А если говорить о других причинах, то нет заболеваний, на которые не повлияло бы, например, курение. На почки, на мочевой пузырь, на предстательную железу, хотя всего десять лет назад считалось, что курение здесь ни при чем. При курении увеличивается вероятность агрессивных форм рака, агрессивного течения заболевания, он чаще рецидивирует. Если курящий пациент перенес операцию по поводу рака простаты, то вероятность рецидива у него выше и возникает он раньше, чем у некурящего. Это зафиксировано в международных исследованиях.
— Означает ли это, что и профилактика рака предстательной железы невозможна?

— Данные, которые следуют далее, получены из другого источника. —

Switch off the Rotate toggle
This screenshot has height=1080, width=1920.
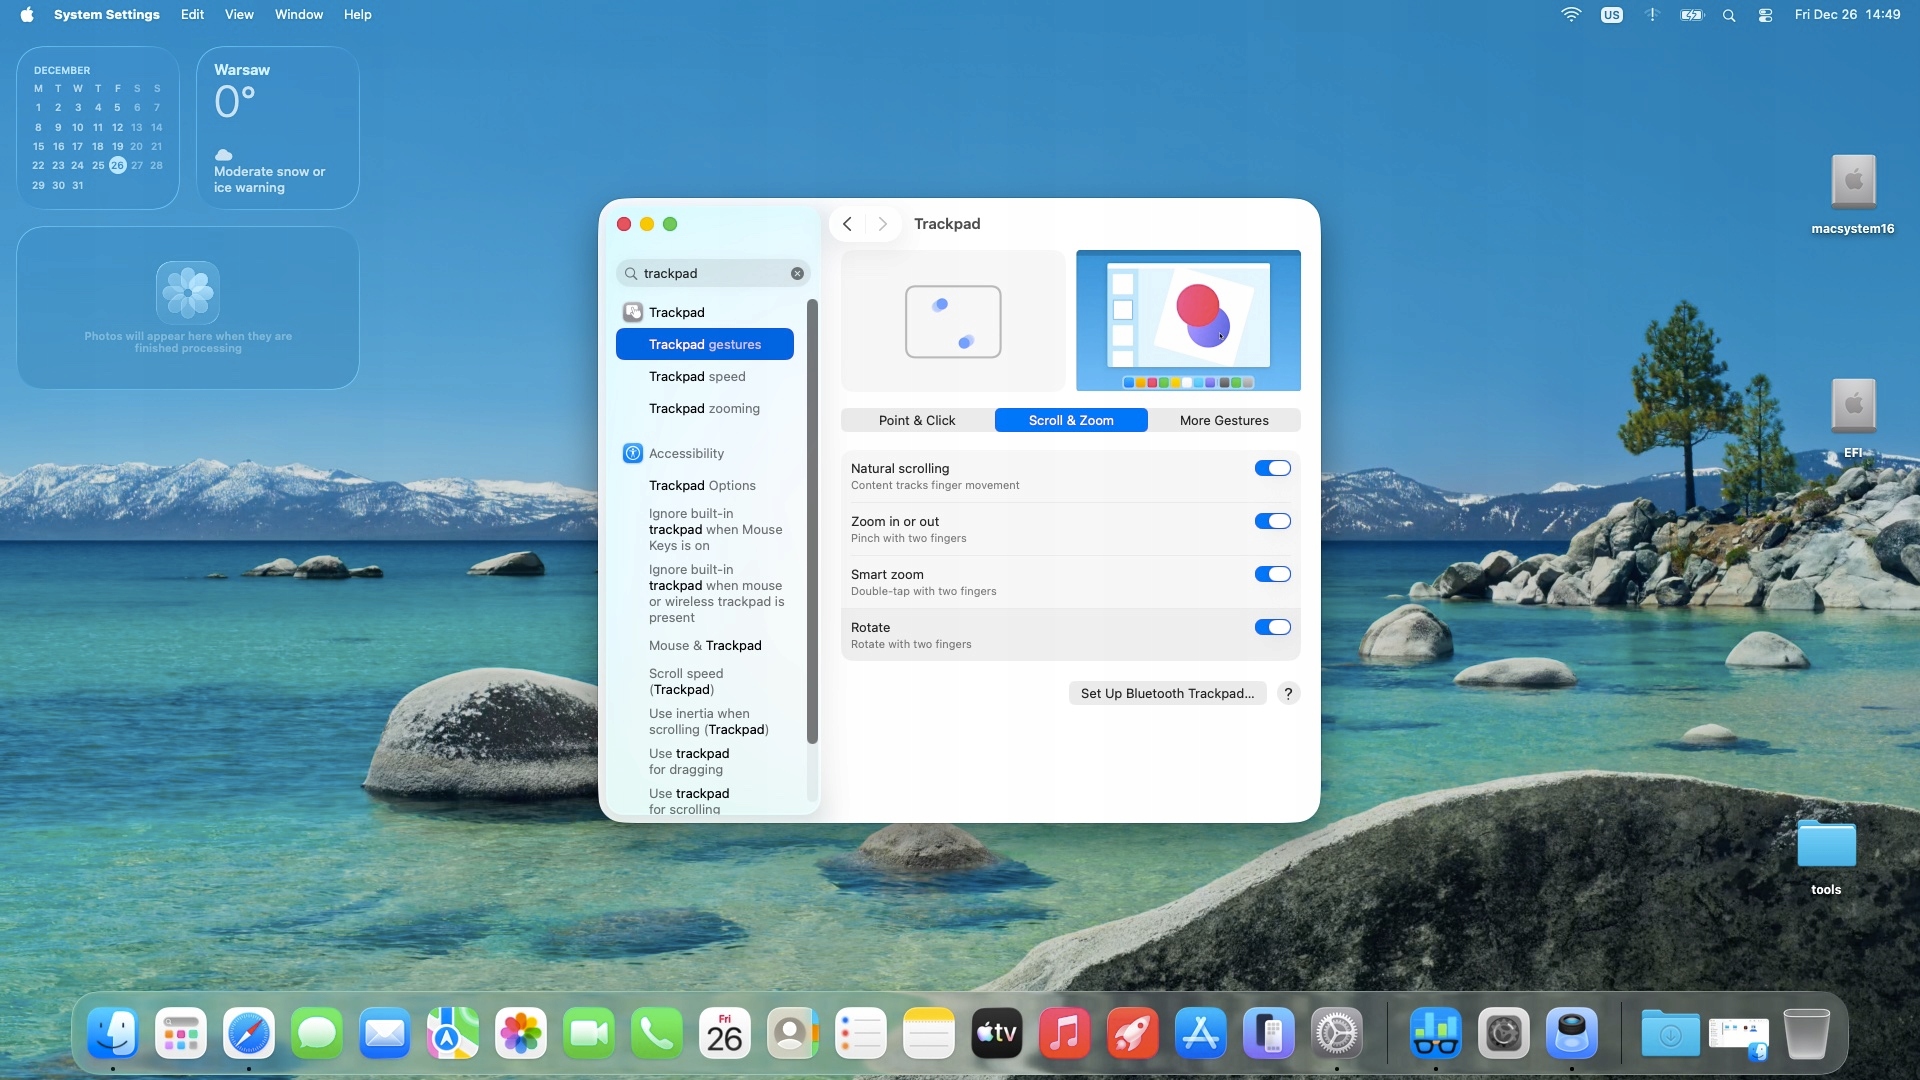(x=1272, y=627)
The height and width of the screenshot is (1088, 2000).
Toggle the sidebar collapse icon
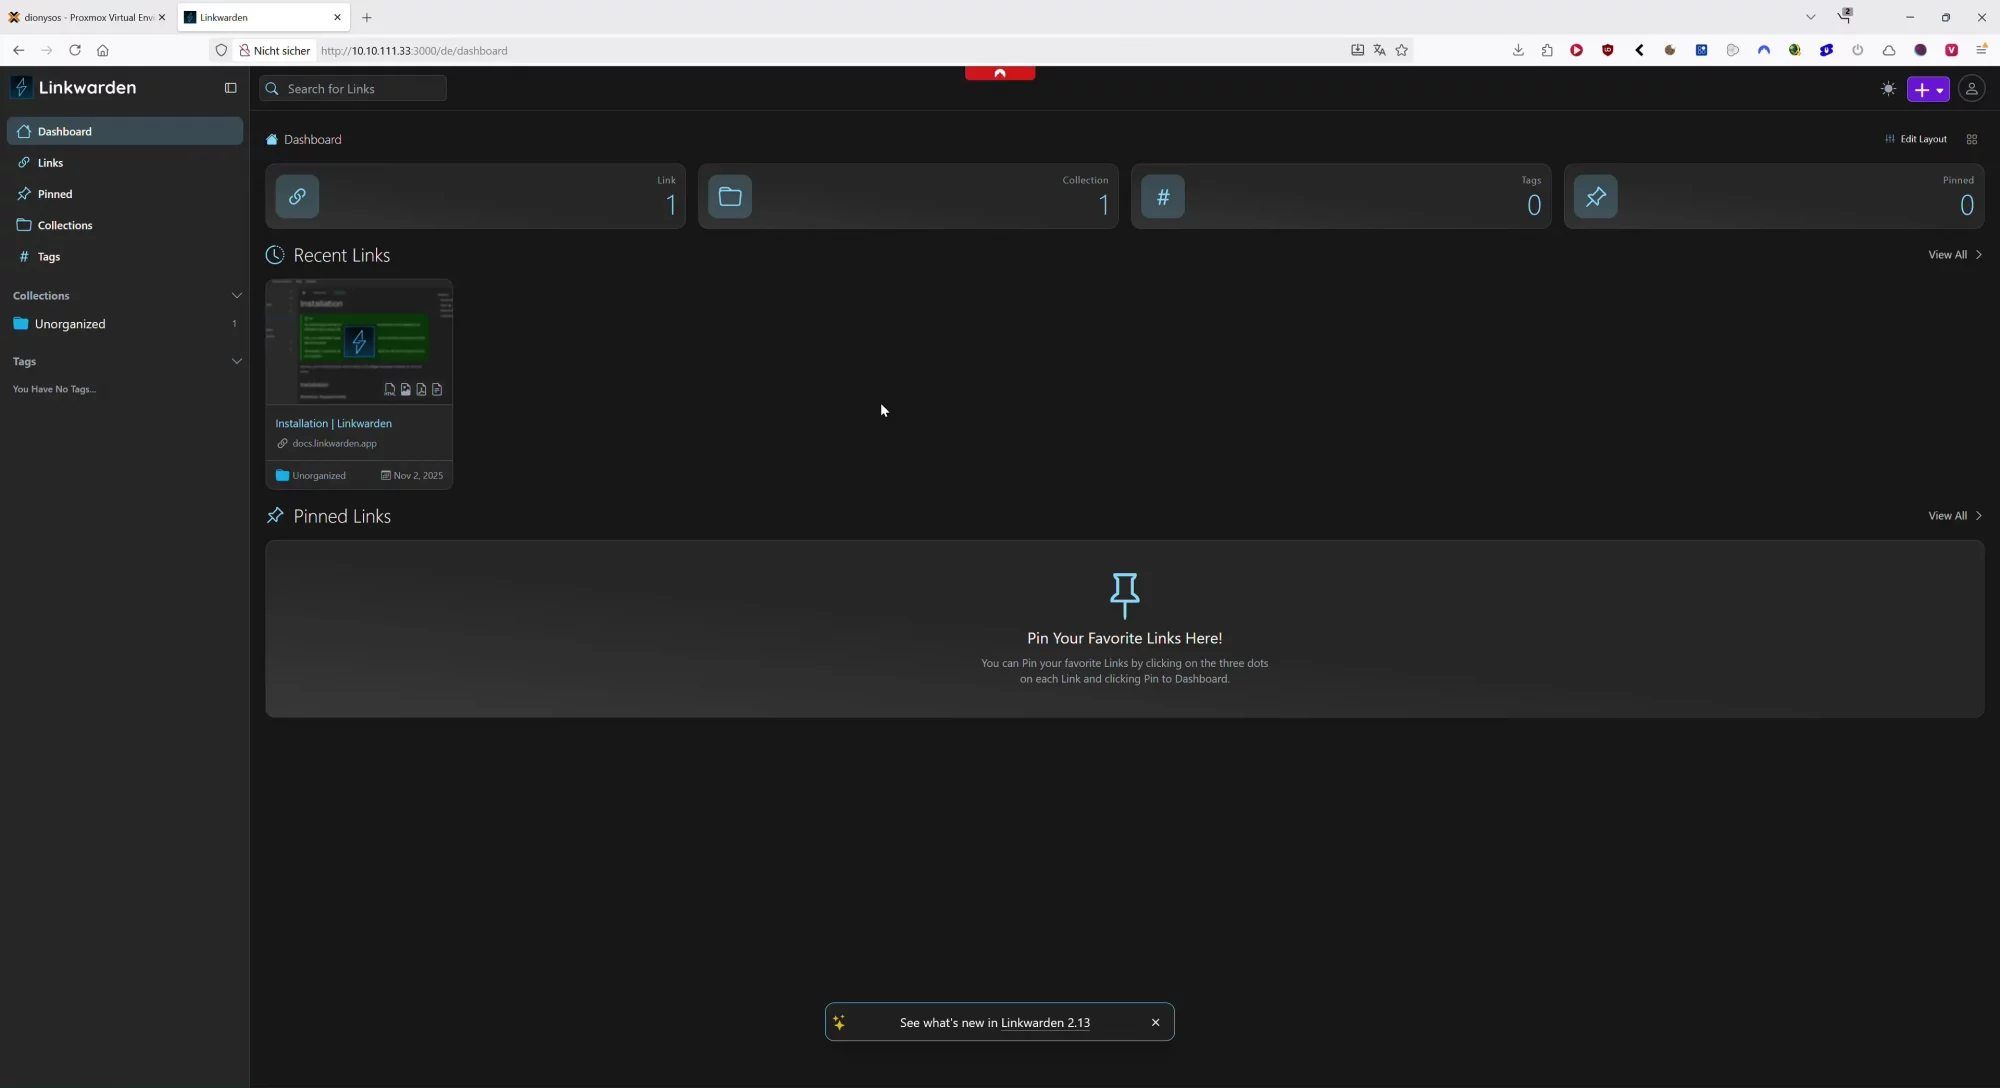[230, 88]
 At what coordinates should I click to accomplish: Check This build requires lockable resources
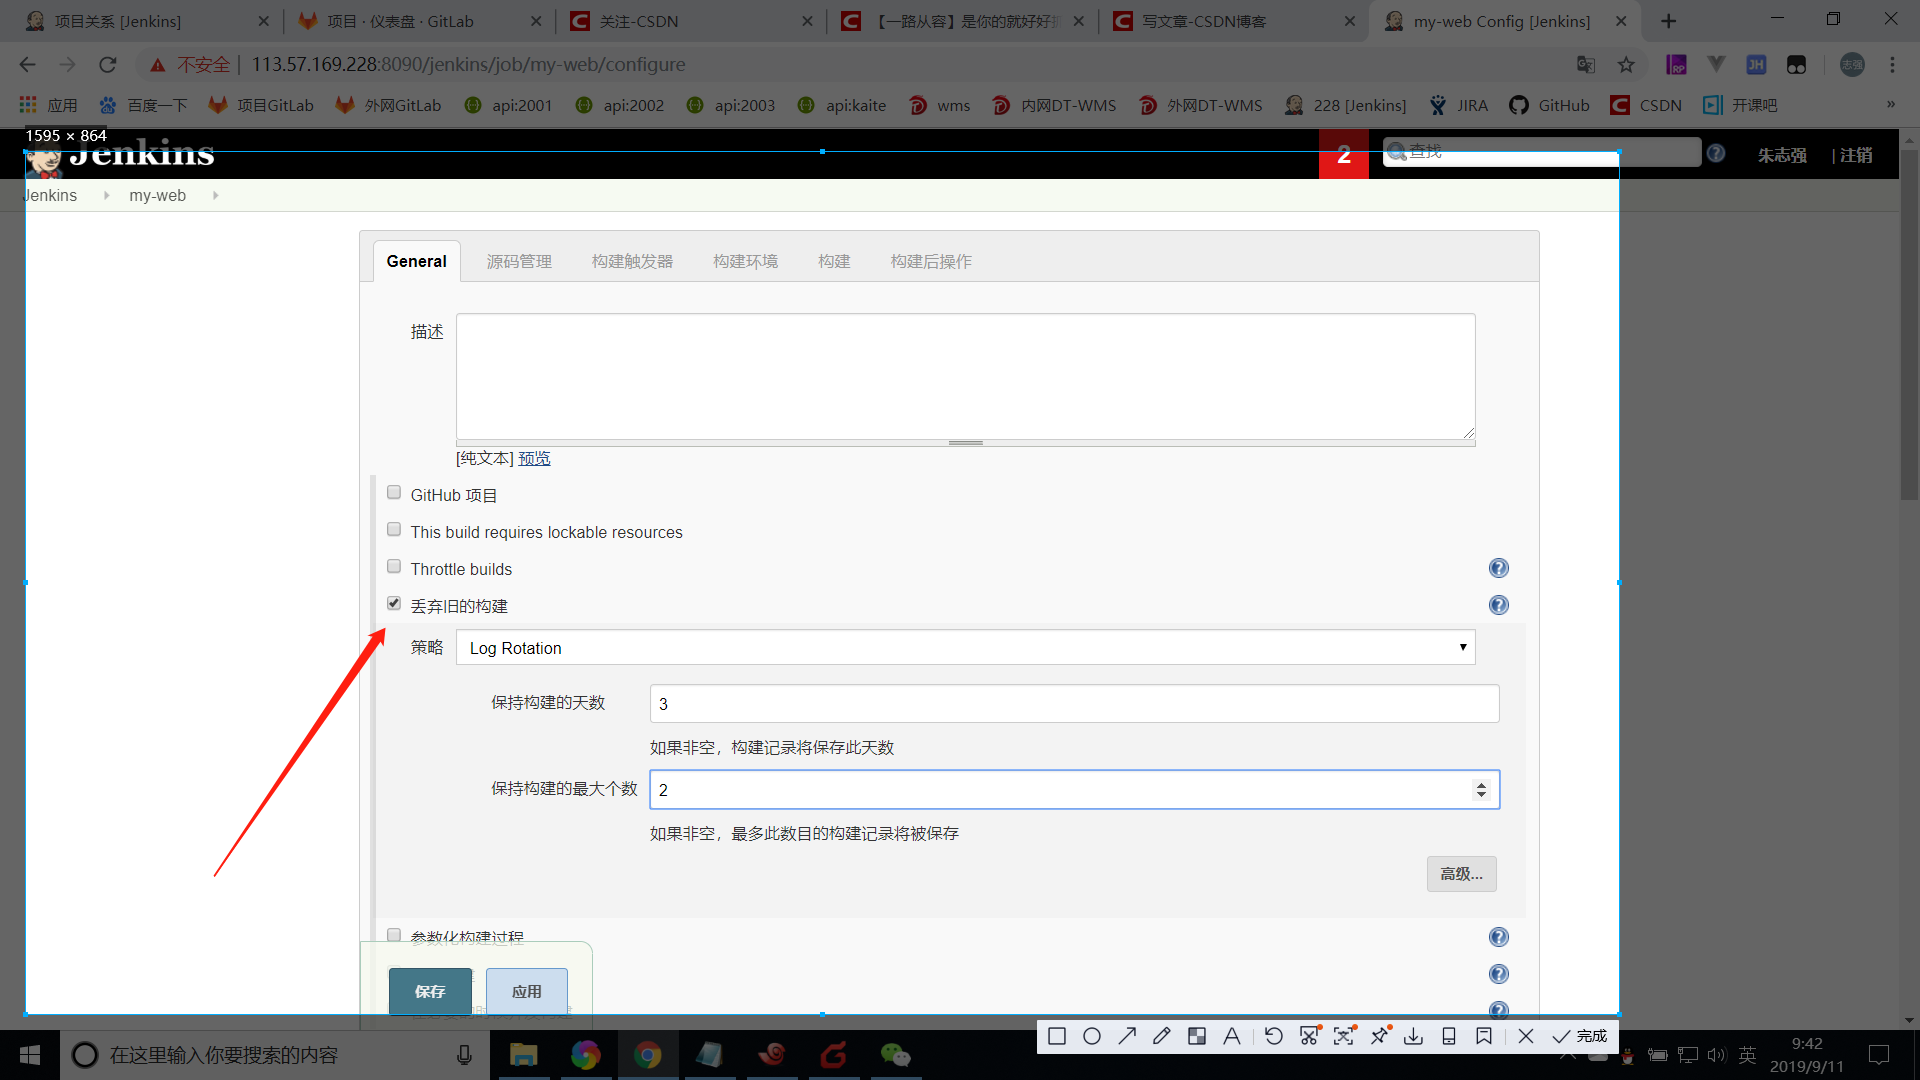[x=394, y=530]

— Некоторые подходы есть, но внятных профилактических продуктов, препаратов не существует — исследования на сей счет трудны и малодоказательны. Многие рекомендации в этом плане рассыпаются в пух и прах при проведении исследований. Остались только продукты, эффект которых в качестве профилактических сложно проверить — это зеленый чай, гранатовый сок и ликопин, содержащийся в томатах. Все это лишь предположения. Никто этого не опроверг и не доказал.
— Если помечтать: что ждет онкоурологию лет через двадцать-тридцать?
— Двадцать-тридцать лет в медицине — это большой срок. Но если говорить о перспективе в десять лет, то в здравоохранении очень сильно все изменится, в онкоурологии в том числе. Будут другие подходы к диагностике болезней. И лечебный прорыв очевиден — уже сегодня появляется новый класс лекарств. Например, возрастет использование эффективных таргетных препаратов. И роботы в хирургии придут туда, где их раньше не было.
Под занавес (пожелание уролога мужчинам): «Если вам исполнилось 45 лет, и вы хотите следить за состоянием простаты, сделайте анализ крови на ПСА (простатспецифический антиген) хотя бы однократно — это самый простой и доступный способ».